— START —

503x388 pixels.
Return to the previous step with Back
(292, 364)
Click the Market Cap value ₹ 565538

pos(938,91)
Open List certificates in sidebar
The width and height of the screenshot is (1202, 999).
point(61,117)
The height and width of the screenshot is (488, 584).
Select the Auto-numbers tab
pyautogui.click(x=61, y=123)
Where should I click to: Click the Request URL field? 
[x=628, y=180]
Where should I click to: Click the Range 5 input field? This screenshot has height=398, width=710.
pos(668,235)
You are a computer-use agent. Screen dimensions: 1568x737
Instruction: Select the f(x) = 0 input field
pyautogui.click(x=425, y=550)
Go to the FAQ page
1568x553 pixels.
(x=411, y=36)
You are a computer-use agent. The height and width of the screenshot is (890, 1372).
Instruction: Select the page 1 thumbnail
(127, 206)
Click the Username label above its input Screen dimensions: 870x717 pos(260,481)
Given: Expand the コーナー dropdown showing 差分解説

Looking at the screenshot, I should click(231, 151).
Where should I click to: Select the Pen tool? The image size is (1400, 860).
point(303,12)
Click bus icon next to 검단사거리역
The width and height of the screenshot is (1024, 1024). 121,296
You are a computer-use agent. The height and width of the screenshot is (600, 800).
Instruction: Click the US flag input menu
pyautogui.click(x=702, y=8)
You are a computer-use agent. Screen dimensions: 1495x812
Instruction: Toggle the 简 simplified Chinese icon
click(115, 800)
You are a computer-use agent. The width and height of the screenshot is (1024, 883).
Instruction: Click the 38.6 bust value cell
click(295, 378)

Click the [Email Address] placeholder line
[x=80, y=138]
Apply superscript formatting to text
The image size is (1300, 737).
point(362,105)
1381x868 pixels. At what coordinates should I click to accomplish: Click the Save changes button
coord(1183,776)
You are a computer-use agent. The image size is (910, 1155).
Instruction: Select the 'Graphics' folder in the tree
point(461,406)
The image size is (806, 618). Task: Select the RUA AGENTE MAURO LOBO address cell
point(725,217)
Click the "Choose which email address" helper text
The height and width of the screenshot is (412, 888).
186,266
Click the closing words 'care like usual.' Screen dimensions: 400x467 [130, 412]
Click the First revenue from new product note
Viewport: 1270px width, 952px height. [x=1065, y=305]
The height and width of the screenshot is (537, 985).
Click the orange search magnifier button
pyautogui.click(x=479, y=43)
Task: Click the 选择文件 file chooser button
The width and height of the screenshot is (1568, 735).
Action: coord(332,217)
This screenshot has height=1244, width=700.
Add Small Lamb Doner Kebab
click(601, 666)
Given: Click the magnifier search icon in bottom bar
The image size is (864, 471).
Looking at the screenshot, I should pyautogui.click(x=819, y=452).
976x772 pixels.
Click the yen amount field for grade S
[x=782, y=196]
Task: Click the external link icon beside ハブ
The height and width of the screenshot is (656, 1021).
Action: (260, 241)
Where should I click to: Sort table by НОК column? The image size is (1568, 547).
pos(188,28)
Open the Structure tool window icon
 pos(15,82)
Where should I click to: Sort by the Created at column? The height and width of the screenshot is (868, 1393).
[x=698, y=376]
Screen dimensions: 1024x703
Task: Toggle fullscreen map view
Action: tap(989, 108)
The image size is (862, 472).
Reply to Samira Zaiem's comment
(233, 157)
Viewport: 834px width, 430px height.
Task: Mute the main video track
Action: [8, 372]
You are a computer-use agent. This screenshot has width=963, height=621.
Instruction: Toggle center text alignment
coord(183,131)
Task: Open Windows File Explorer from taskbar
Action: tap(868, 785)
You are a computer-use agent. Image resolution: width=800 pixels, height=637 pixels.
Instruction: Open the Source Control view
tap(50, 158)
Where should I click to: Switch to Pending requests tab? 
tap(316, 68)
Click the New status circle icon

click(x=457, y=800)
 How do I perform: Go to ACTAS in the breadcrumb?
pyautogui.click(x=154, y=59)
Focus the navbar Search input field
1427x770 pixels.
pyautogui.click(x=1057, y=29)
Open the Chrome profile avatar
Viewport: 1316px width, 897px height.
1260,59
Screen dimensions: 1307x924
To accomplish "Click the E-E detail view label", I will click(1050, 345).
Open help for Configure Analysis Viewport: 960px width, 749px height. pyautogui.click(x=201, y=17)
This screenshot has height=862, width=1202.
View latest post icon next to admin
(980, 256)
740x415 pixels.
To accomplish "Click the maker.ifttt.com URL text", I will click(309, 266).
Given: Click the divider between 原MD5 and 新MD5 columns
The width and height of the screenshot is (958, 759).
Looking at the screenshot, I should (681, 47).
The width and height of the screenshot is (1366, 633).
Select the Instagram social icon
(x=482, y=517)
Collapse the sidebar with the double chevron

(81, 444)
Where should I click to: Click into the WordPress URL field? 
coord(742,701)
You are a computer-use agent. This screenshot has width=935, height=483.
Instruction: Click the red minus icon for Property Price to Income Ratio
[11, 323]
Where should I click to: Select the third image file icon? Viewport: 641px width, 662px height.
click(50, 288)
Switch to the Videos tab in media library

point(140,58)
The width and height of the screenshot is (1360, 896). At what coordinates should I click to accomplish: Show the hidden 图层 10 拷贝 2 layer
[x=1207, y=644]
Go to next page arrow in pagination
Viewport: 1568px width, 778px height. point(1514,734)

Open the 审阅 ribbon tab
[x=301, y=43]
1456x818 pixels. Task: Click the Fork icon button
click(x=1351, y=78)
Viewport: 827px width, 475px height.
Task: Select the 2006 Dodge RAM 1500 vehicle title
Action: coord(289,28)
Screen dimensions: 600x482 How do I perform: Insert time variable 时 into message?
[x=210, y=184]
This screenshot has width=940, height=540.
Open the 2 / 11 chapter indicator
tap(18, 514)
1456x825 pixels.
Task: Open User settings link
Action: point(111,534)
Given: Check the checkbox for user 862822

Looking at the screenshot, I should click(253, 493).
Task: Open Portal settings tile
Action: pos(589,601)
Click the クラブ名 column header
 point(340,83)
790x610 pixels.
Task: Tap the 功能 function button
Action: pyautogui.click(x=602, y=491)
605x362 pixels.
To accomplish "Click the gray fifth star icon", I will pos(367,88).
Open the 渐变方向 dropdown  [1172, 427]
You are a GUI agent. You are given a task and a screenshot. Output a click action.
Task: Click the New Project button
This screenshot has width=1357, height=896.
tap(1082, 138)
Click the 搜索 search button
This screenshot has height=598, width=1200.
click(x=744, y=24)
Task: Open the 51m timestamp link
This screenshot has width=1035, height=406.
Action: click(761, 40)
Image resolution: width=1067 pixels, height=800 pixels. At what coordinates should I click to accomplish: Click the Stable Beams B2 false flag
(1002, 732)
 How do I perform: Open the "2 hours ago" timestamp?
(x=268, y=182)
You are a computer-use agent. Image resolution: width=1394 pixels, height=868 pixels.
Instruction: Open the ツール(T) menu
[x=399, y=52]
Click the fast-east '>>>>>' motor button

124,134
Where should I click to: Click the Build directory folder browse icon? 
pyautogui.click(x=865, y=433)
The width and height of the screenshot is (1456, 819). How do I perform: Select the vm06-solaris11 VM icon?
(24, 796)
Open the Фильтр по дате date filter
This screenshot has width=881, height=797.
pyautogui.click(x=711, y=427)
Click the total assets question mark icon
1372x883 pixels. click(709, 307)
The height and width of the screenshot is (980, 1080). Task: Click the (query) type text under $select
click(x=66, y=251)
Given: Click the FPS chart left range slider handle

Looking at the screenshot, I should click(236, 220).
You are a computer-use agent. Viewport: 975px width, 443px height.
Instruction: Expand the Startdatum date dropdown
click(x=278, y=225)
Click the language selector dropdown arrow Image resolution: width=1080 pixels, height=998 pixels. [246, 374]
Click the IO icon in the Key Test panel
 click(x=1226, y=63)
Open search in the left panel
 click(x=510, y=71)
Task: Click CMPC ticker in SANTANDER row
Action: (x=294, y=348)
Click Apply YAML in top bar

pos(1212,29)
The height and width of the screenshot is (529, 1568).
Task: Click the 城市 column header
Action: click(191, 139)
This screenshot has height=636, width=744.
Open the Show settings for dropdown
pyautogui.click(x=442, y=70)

— END —

• _GOAL_: Can you format the rows from the line containing "is (600, 800)." up to and including the line containing "click(115, 800)" as a Markdown table with the columns No. and Line, numbering each line and leaving out any blank ones?

• _SOLUTION_:
| No. | Line |
|---|---|
| 1 | You are a computer-use agent. The height and width of the screenshot is (600, 800). |
| 2 | Instruction: Click the US flag input menu |
| 3 | pyautogui.click(x=702, y=8) |
| 4 | You are a computer-use agent. Screen dimensions: 1495x812 |
| 5 | Instruction: Toggle the 简 simplified Chinese icon |
| 6 | click(115, 800) |